Si le réalisme de Niebuhr arrive à la Maison Blanche

par Gianni Dessì

S’entretenant il y a quelque temps avec David Brooks, l’un des plus connus des commentateurs politiques conservateurs du « New York Times », le nouveau président Obama a cité Reinhold Niebuhr comme l’un de ses auteurs préférés (1).

Peu connu en Italie, Niebuhr, théologien protestant et professeur d’éthique sociale à la Columbia University de New York, a beaucoup influencé la culture politique nord-américaine au moins à partir de 1932, année où il publie « Homme moral et société immorale », et jusqu’à sa mort en 1971. Intellectuels et politiques, conservateurs et libéraux se sont référés à son réalisme politique.

Hans Morgenthau et George Kennan – les plus connus des libéraux conservateurs qui, dans l’immédiat après-guerre, ont élaboré un ensemble de motivations qui allaient être les références intellectuelles de beaucoup d’Américains au temps de la guerre froide, de l’opposition au bloc soviétique – se sont référés explicitement à Niebuhr et à son réalisme politique (2).

D’autre part Martin Luther King lui-même – sûrement pas un conservateur – a été particulièrement sensible aux critiques de Niebuhr envers l’optimisme de la culture libérale et envers l’idée que la justice puisse être obtenue par des exhortations morales. Il a reconnu qu’il devait à Niebuhr d’être conscient de la profondeur et de la persistance du mal dans la vie humaine (3).
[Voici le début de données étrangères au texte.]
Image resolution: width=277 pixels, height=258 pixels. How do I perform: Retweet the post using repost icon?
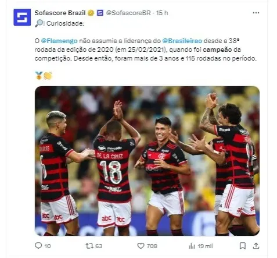coord(89,246)
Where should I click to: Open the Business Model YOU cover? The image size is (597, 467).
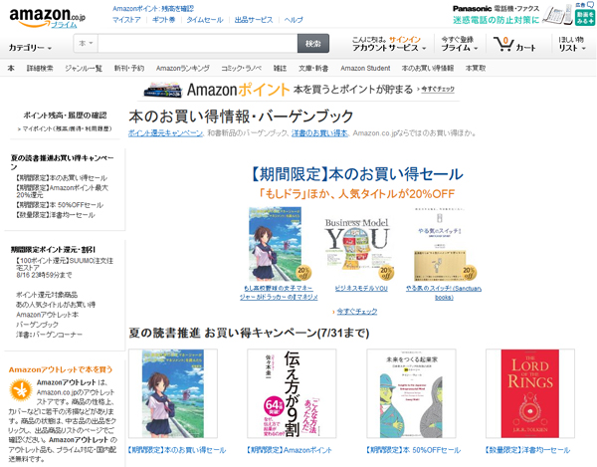(x=357, y=249)
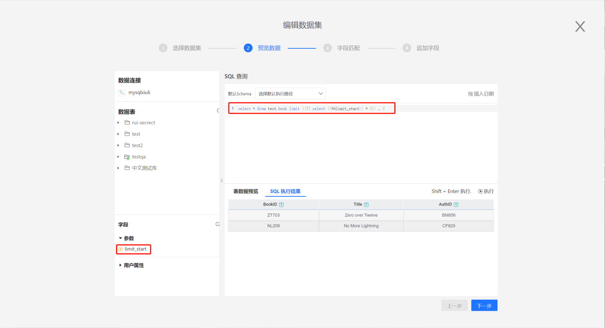
Task: Expand the rui-secrect database node
Action: pos(119,123)
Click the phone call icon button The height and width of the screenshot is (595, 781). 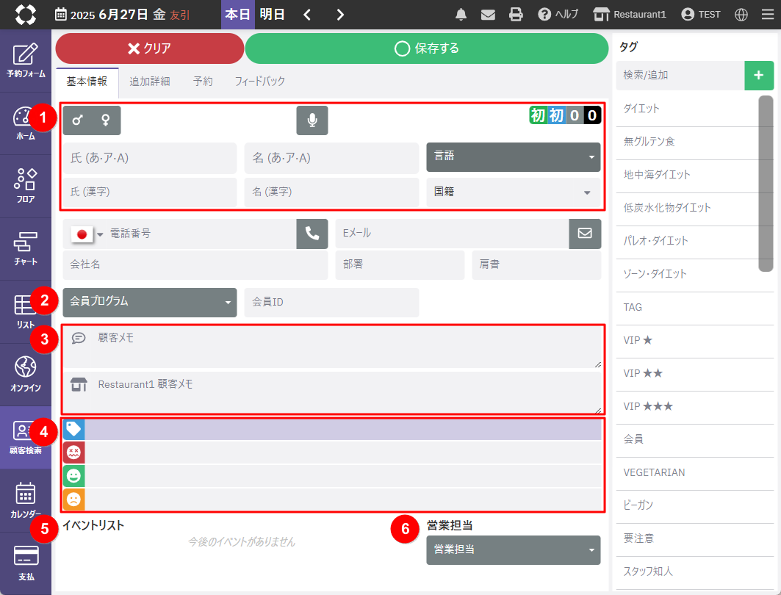[x=312, y=234]
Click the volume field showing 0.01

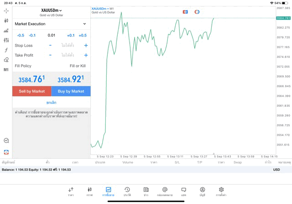tap(51, 35)
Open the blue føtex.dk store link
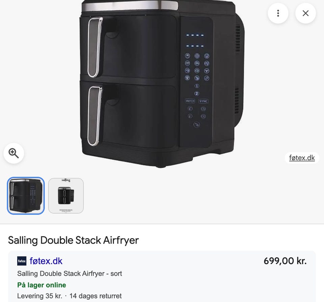 46,261
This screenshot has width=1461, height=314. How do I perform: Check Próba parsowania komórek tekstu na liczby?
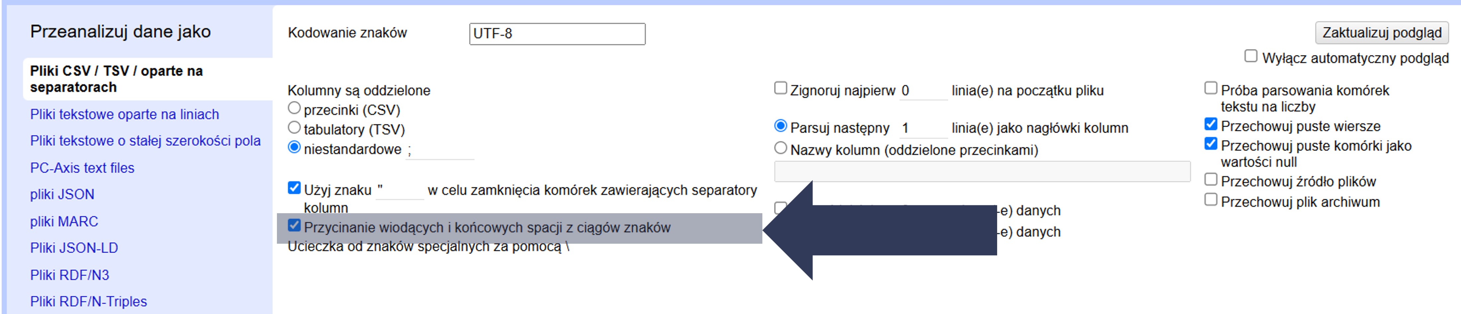[x=1211, y=88]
Interviewé par Brooks, Obama a dit qu’il devait à Niebuhr « l’idée irréfutable que le véritable mal, les épreuves et la douleur existent dans le monde. Nous devons être humbles et modestes quand nous pensons que nous pouvons les éliminer, mais nous ne devons pas en tirer argument pour être cyniques ou inactifs ».

Ces quelques mots soulignent certains aspects essentiels de la pensée de Niebuhr. L’idée qu’on ne peut éliminer du monde « le véritable mal, les épreuves, la douleur » renvoie à sa critique de l’optimisme qui est, selon lui, l’un des éléments constitutifs de la pensée religieuse et sociale américaine. Et l’idée que l’homme politique amené à lutter contre la présence de l’injustice et du mal doit lui aussi être “humble” renvoie à la conscience qu’on ne peut éliminer le mal de l’histoire et que c’est une illusion dangereuse que de croire c’est possible.

D’autre part cette persistance du mal ne peut être une excuse pour « le cynisme et l’inactivité ». On découvre ainsi une pensée qui veut éviter à la fois “l’idéalisme ingénu” et le “réalisme amer” (Niebuhr entend par là: à la fois le sentimentalisme et le cynisme).

Comment cette perspective se définit-elle dans les ouvrages de Niebuhr, quels sont ses références historiques et culturelles?

Dès la fin des années Soixante, en Italie, Luigi Giussani avait noté l’importance du réalisme de Niebuhr dans la pensée théologique et, plus généralement, dans la culture américaine.

Giussani rappelait que l’existentialisme théologique européen avait sûrement joué un rôle dans la formation du pasteur protestant mais qu’une « nette originalité caractérisait, depuis le début, son œuvre, dont l’inspiration et les tendances clés se sont formées et dessinées dans son vécu de pasteur de la luthérienne Bethel Evangelical Church de Detroit » (4).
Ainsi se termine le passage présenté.